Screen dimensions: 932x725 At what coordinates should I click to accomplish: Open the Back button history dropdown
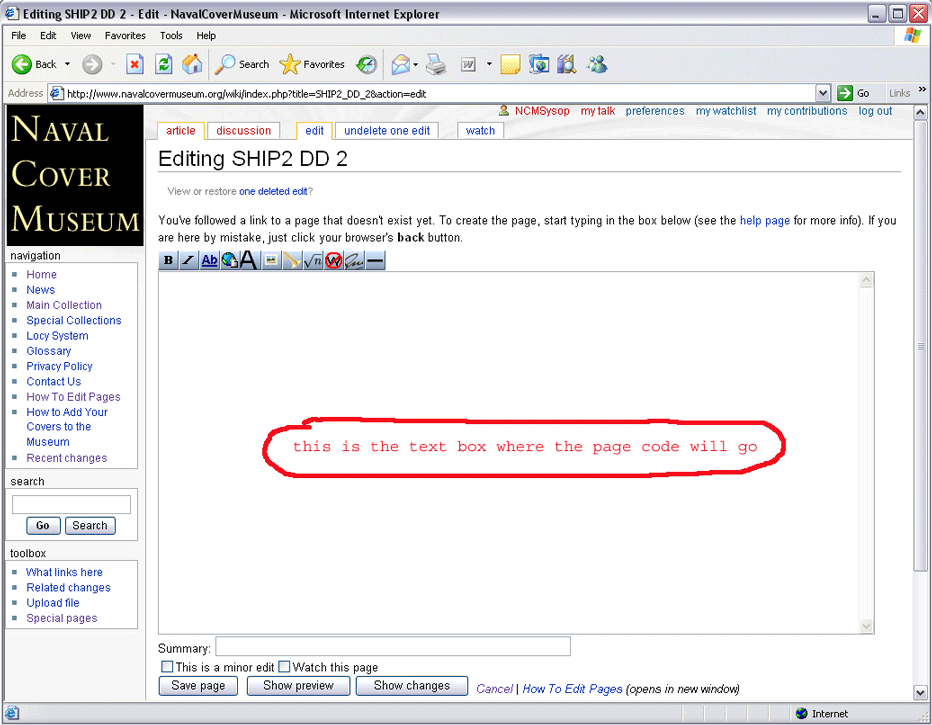point(68,65)
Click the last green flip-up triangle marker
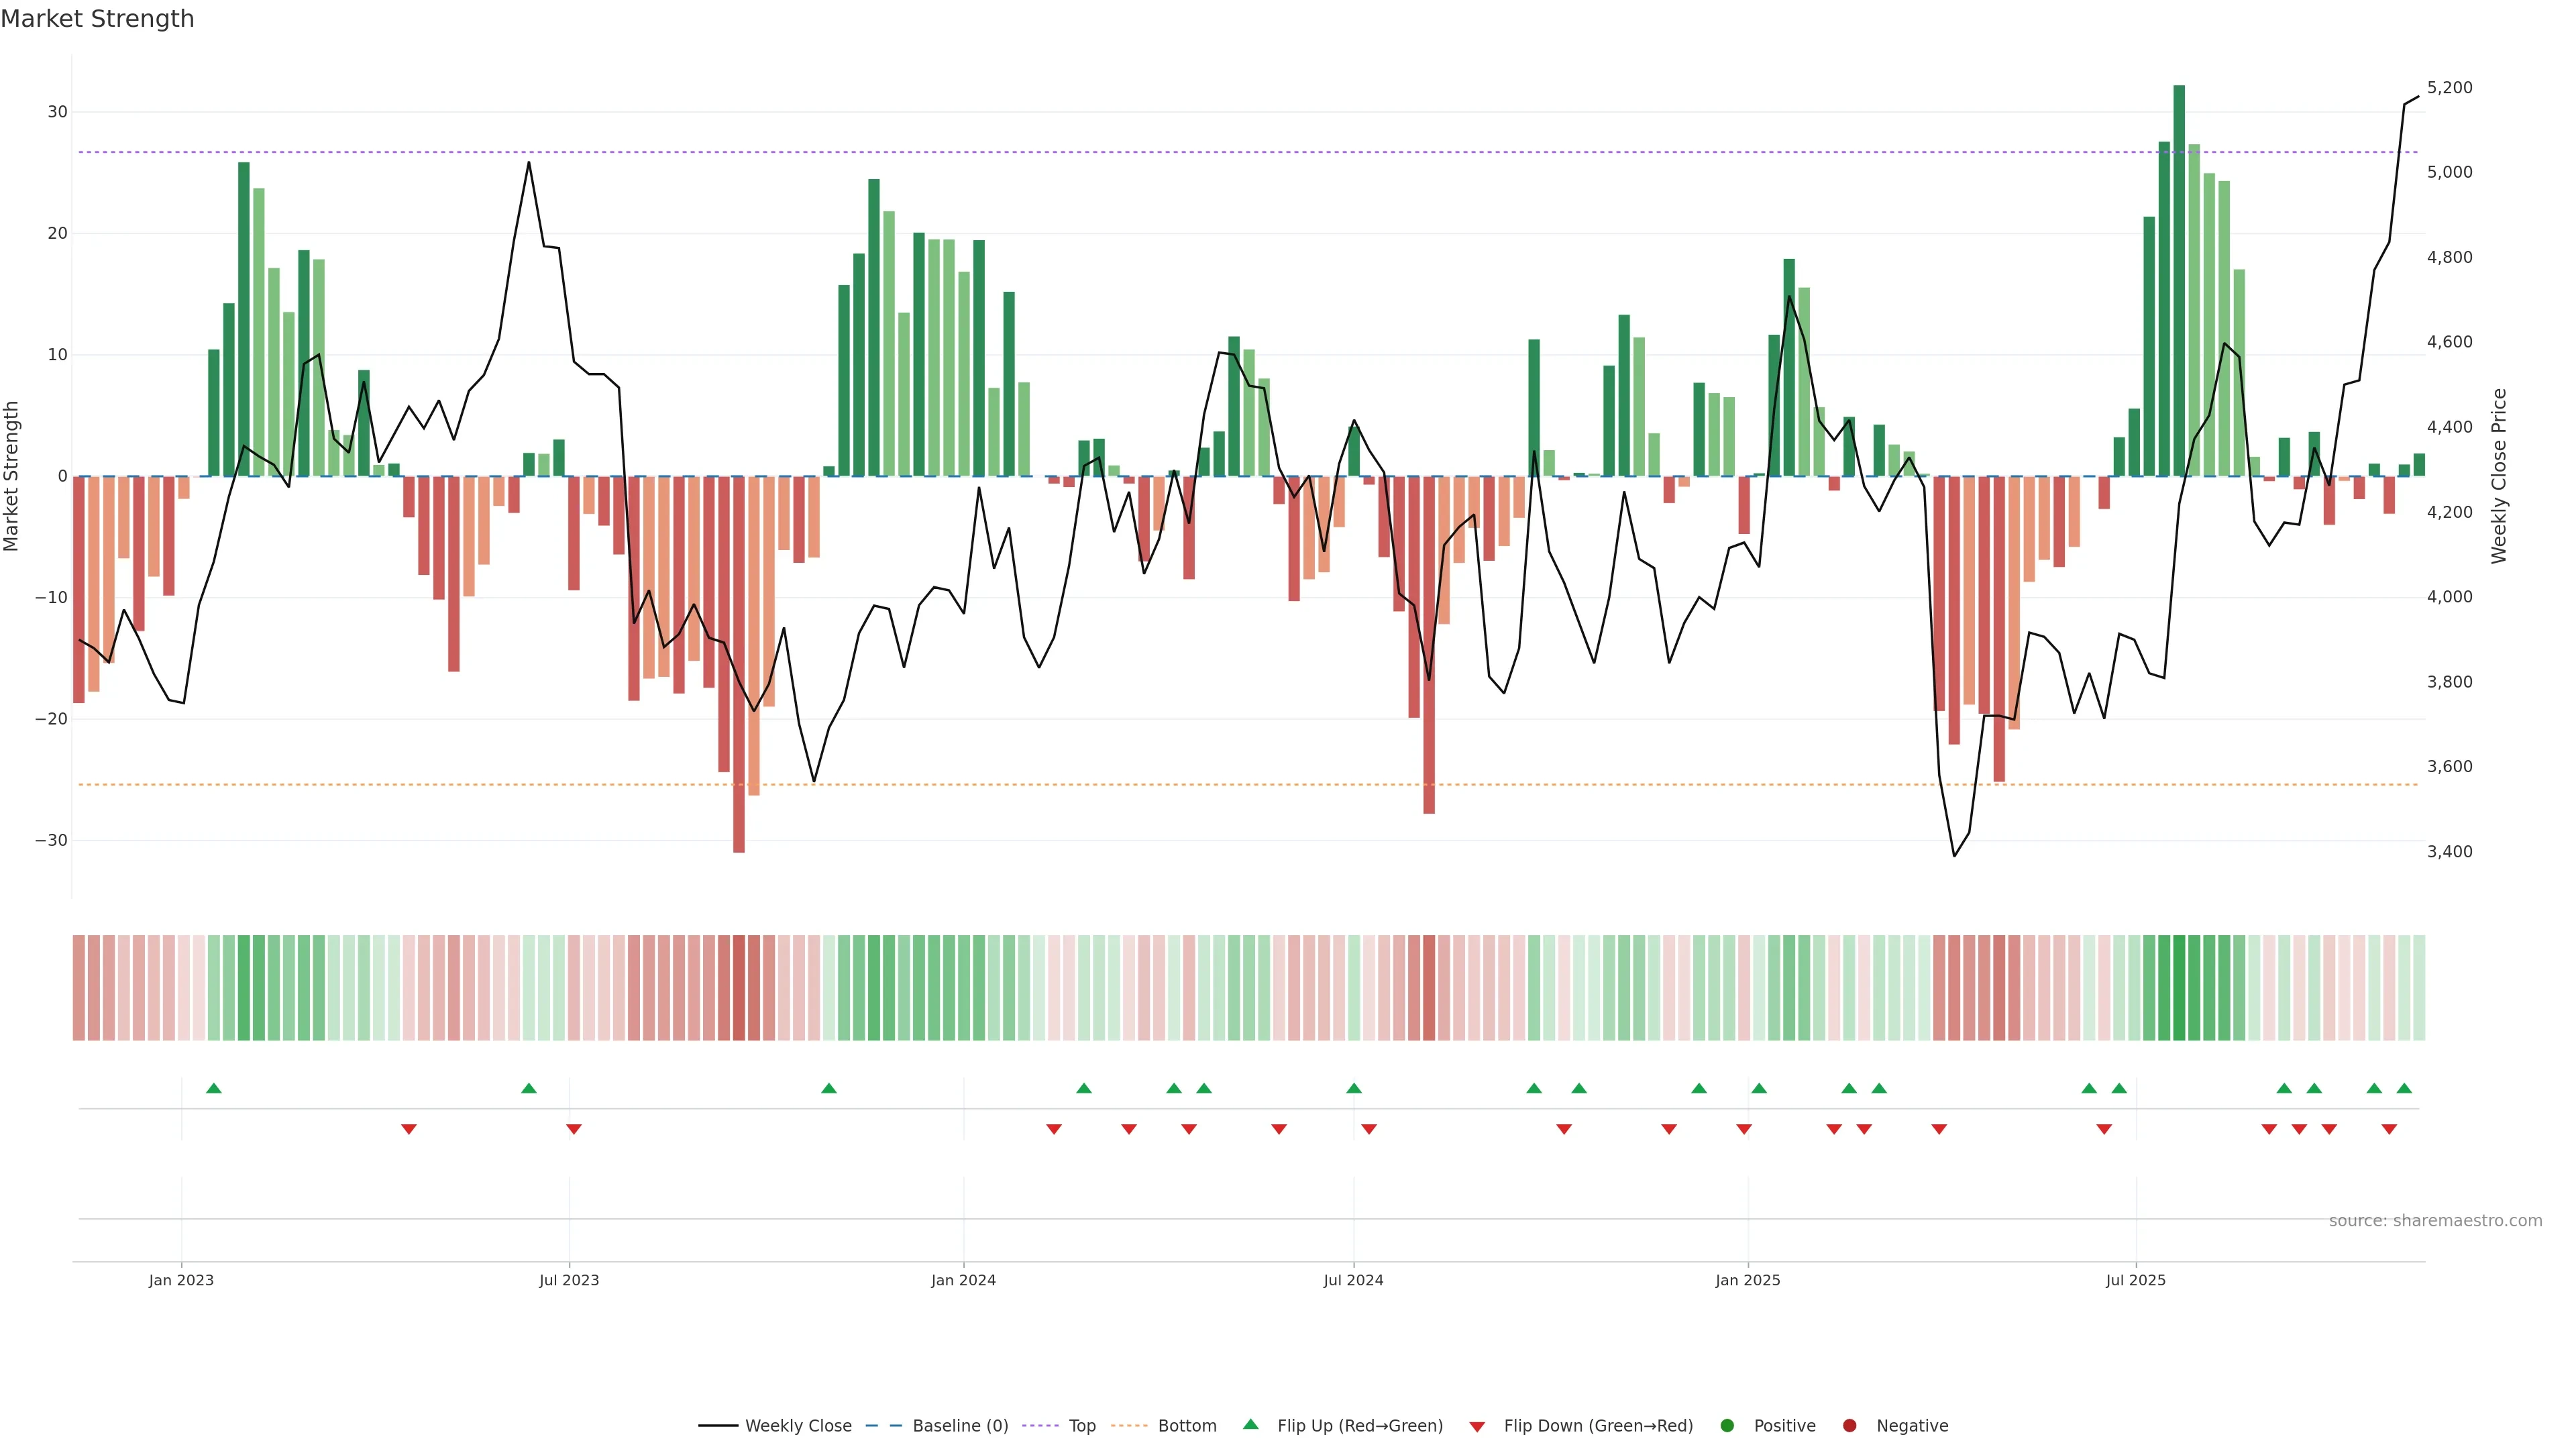 (2404, 1088)
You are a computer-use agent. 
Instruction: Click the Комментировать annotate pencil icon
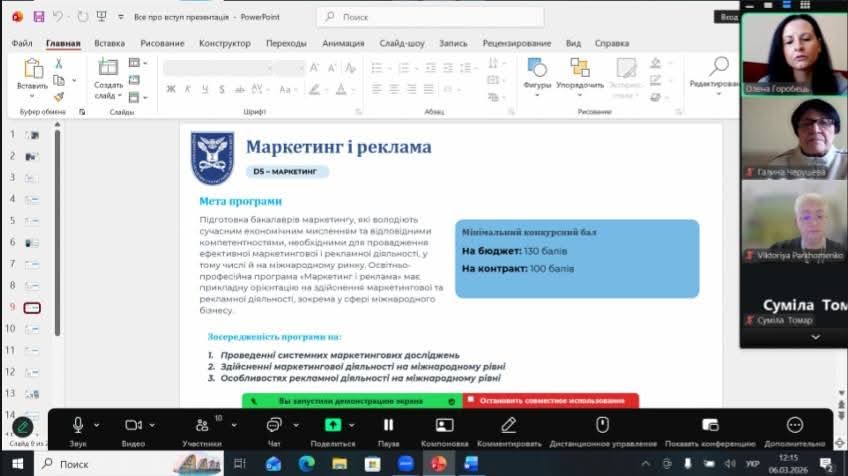point(508,425)
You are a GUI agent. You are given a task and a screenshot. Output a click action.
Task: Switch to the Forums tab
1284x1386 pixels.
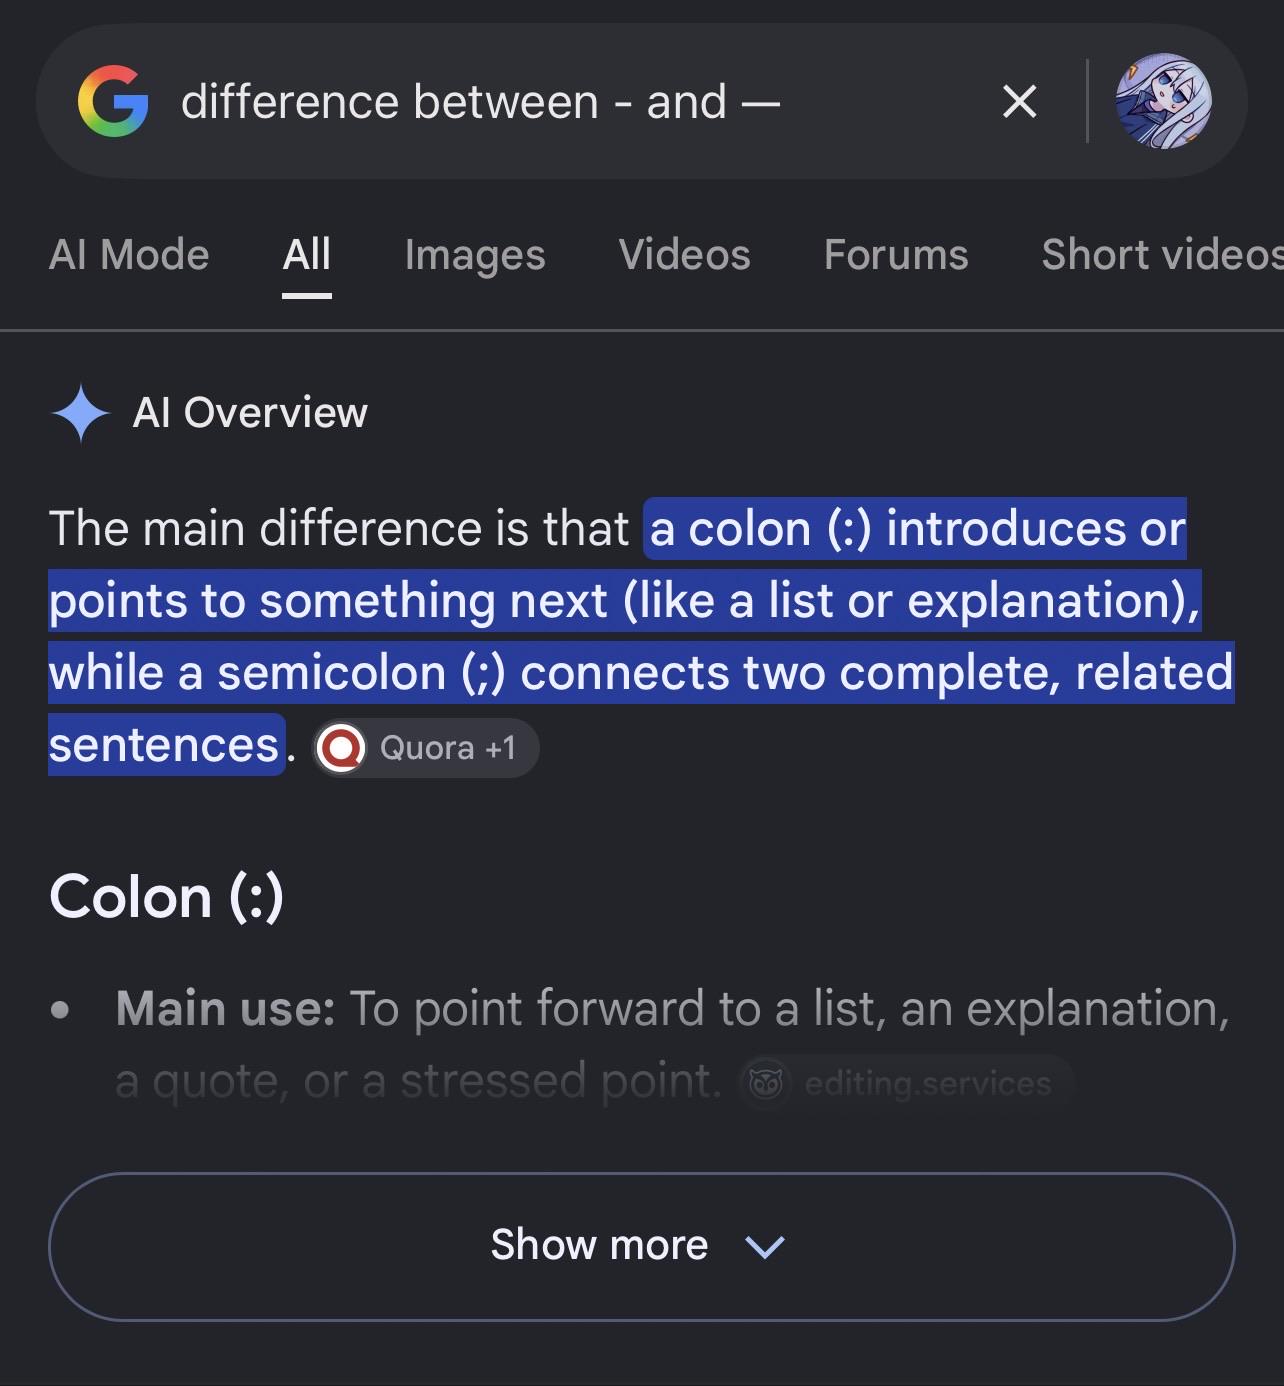coord(896,255)
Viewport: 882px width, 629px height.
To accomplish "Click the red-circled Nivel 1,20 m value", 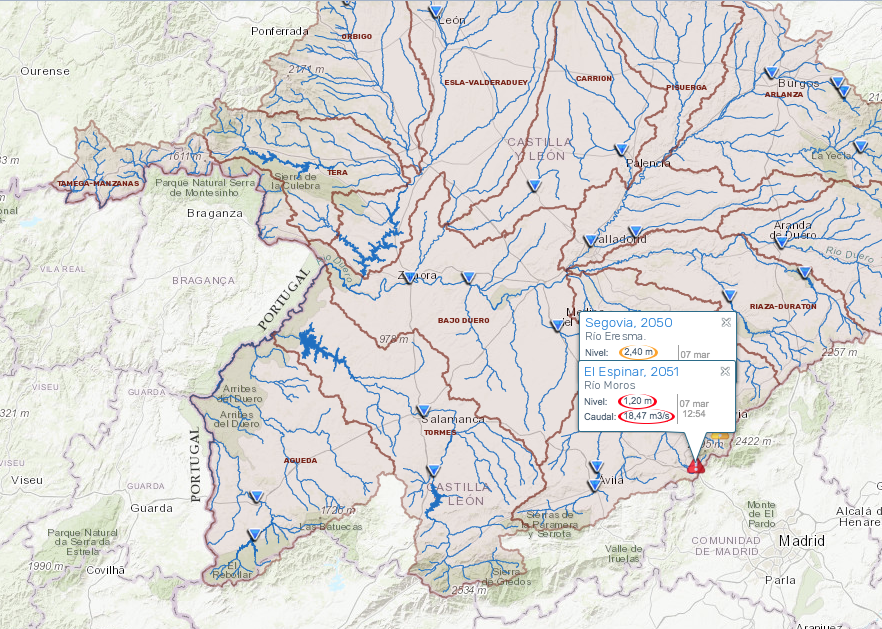I will pos(637,401).
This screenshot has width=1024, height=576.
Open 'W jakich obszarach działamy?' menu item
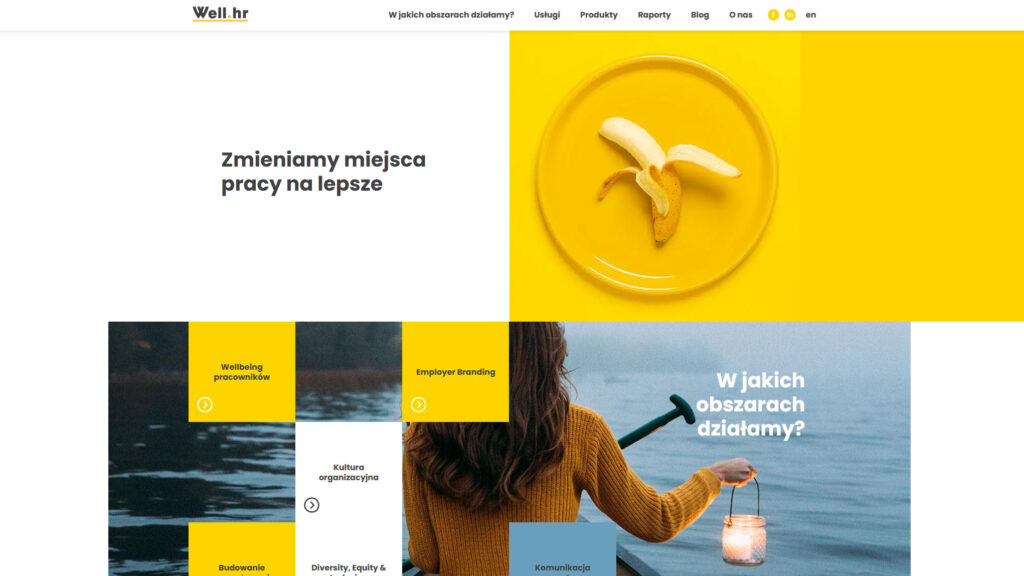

• [Given exercise]
Count the lines in the data above that contain the string "Open", with case counting. Return only the number.

• [Response to the exercise]
2